SESENTA Y SEIS

Como, 19.40 h

El Fiat estaba parado a un lado de la autostrada, en la ruta principal a Como. Hércules había pedido a Harry que se detuviera, y Harry lo había hecho. Y allí estaban sentados juntos por última vez mientras el suave amarillo del cielo de la tarde bañaba el coche con una luz delicada muy distinta del desfile de faros deslumbrantes que discurría en el exterior.

– Con o sin policía, Chiasso está demasiado cerca para no intentarlo… ¿Lo entiende, señor Harry?

– Lo entiendo, Hércules… Siento no haber podido hacer más…

– Entonces, buena suerte, señor Harry. -Hércules sonrió y le tendió la mano. Harry se la estrechó.

– Lo mismo digo.

Y sin más, Hércules se apeó del coche y se marchó. Harry lo observó por unos instantes mientras cruzaba la autopista en medio del tráfico. Una vez en el otro bordillo, se volvió y sonrió, luego giró sobre sus muletas y se alejó hacia el crepúsculo, caminando, si ésta era la palabra correcta, hacia Suiza.

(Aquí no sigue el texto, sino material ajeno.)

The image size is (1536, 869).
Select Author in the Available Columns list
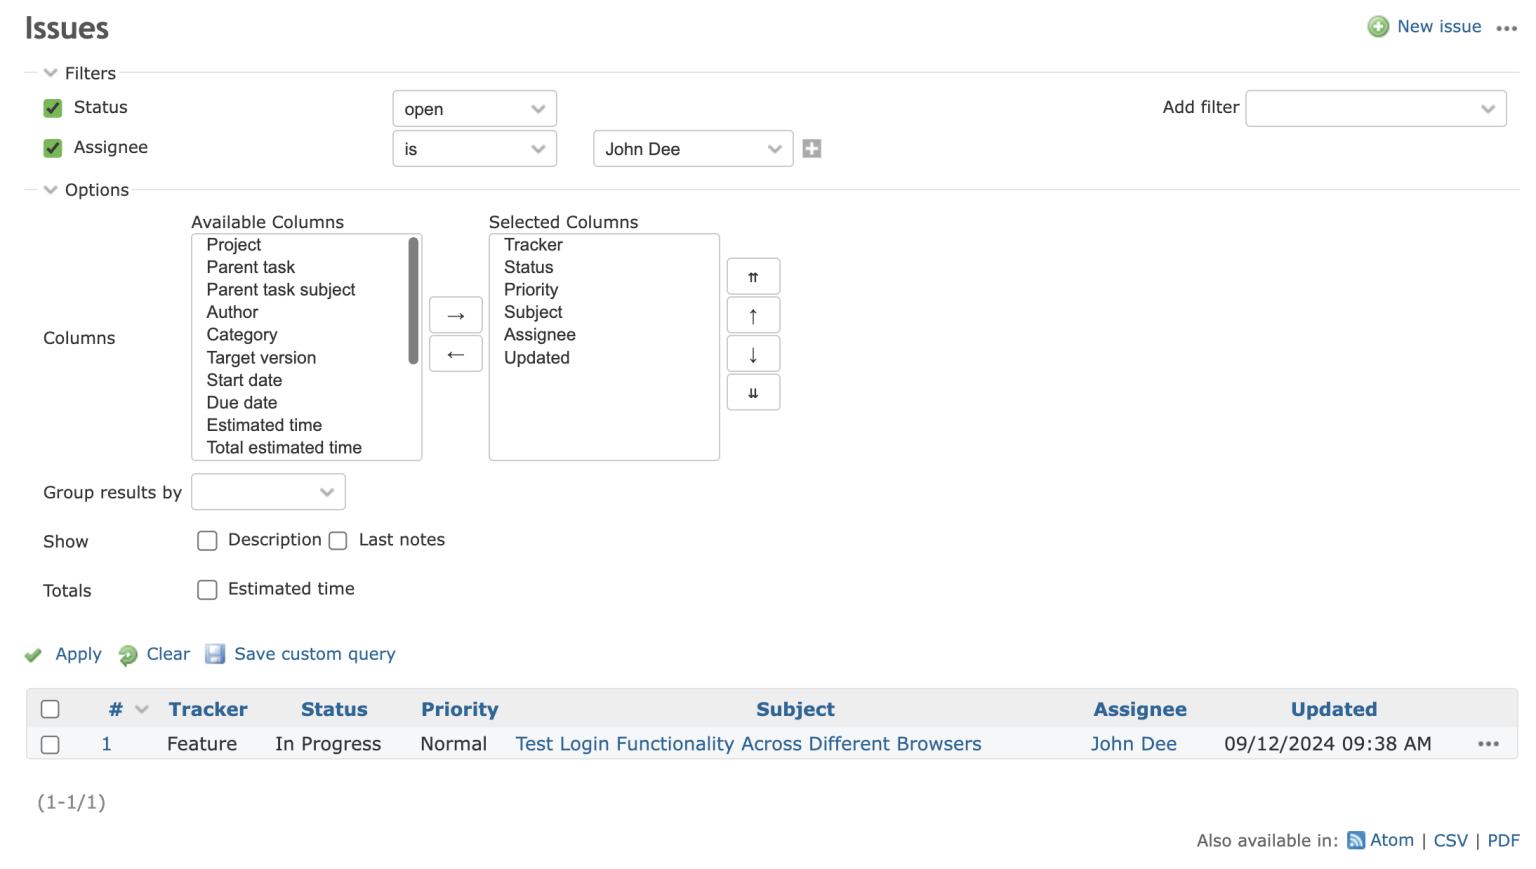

Diez minutos más tarde, Harry aparcó el Fiat en una calle lateral cercana a la estación de tren y pasó un paño al volante y a la palanca de cambios para limpiar sus huellas dactilares. Bajó con cuidado, cerró la puerta y se encaminó a Via Borsieri y a Viale Várese, siguiendo las señales que indicaban el camino al lago y a Piazza Cavour. Avanzaba al mismo paso que la gente que lo rodeaba, intentando confundirse entre ellos, no parecer más que un sacerdote que había salido a disfrutar de la cálida tarde estival.

De vez en cuando alguien inclinaba la cabeza o le sonreía al pasar. Él devolvía el gesto, se volvía con naturalidad y miraba atrás para asegurarse de que no lo hubiesen reconocido.

Al cruzar una plaza, advirtió de pronto que la gente caminaba más despacio, la multitud se espesaba. Delante de él los viandantes se arremolinaban frente a un quiosco. Al acercarse, vio la cara de Danny en las ediciones de la tarde. Todos los periódicos llevaban prácticamente el mismo titular: «Sacerdote fuggitivo a Bellagio?».

Se volvió con rapidez y se alejó.

Torciendo por una calle y luego por otra, Harry intentaba seguir las confusas señales hacia el paseo del lago y Piazza Cavour. Tras esquivar a una pareja tomada de la mano, giró en una esquina y se detuvo. La calle que tenía delante estaba acordonada. Detrás había coches patrulla, furgonetas de los medios de comunicación y vehículos con antenas de satélite. Más lejos vislumbró la comisaría de policía.

«Dios Santo.» Harry esperó medio segundo, luego siguió andando, intentando recuperar la compostura. Llegó a un cruce de calles y enfiló la de la izquierda sin pensárselo, convencido de que toparía de nuevo con las barreras de la policía, con el quiosco o con la estación de tren. En lugar de ello, vio el lago, y el tráfico que fluía a lo largo del bulevar que lo bordeaba. Ante él había una señal que le informó de que se hallaba en la Piazza Cavour.

Recorrió media calle y llegó al bulevar. A su derecha estaba el hotel Palace, un enorme edificio de piedra caliza con un concurrido café delante. Tocaban música festiva. La gente comía y bebía, y unos camareros con delantales blancos iban y venían entre las mesas. Se trataba de gente normal, que hacía cosas cotidianas, sin saber qué cerca se hallarían de un acontecimiento de primera magnitud si uno solo de ellos reconocía al cura barbado y daba la voz de alarma. En segundos, la calle se llenaría de policías, como en una película de Hollywood. Un ajuste de cuentas del Gruppo Cardinale con el asesino de un policía, el hermano del homicida del cardenal vicario de Roma. Destellos de luces. Helicópteros.

Extras corriendo de un lado a otro con metralletas y chalecos antibalas. Un paseo con Lee Harvey Oswald en un parque de atracciones. Mirad, mirad, el chico malo recibe balas de todos lados. Reservad vuestras entradas, no os lo perdáis.

Pero nadie lo hizo. Y Harry desapareció: una persona más que paseaba por la calle. Unos momentos más tarde dobló una esquina y entró en Piazza Cavour. Frente a él se alzaba el hotel Barchetta Excelsior.